In the entries below, count the lines that hold the string "This" and state only that count.

[Material supplied — start]

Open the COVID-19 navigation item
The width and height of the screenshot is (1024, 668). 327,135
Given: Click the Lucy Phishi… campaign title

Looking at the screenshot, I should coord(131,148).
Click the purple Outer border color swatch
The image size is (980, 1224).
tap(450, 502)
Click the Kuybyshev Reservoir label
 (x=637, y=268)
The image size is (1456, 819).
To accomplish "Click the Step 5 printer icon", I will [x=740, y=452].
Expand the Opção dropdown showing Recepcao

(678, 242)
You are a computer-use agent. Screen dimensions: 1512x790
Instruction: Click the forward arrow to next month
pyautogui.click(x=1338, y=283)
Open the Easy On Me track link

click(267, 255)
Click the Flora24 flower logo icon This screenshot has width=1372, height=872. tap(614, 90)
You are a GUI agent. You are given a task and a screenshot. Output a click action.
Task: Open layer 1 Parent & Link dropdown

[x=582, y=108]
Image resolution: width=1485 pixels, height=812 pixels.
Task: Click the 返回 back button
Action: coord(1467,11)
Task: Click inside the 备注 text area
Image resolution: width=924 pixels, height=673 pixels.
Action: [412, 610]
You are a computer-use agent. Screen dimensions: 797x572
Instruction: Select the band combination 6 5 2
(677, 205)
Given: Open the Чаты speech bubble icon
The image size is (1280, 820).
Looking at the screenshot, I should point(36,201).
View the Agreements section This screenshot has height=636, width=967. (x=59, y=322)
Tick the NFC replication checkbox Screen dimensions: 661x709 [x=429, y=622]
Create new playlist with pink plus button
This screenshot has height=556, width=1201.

[Material supplied — finish]

Response to the task >> 3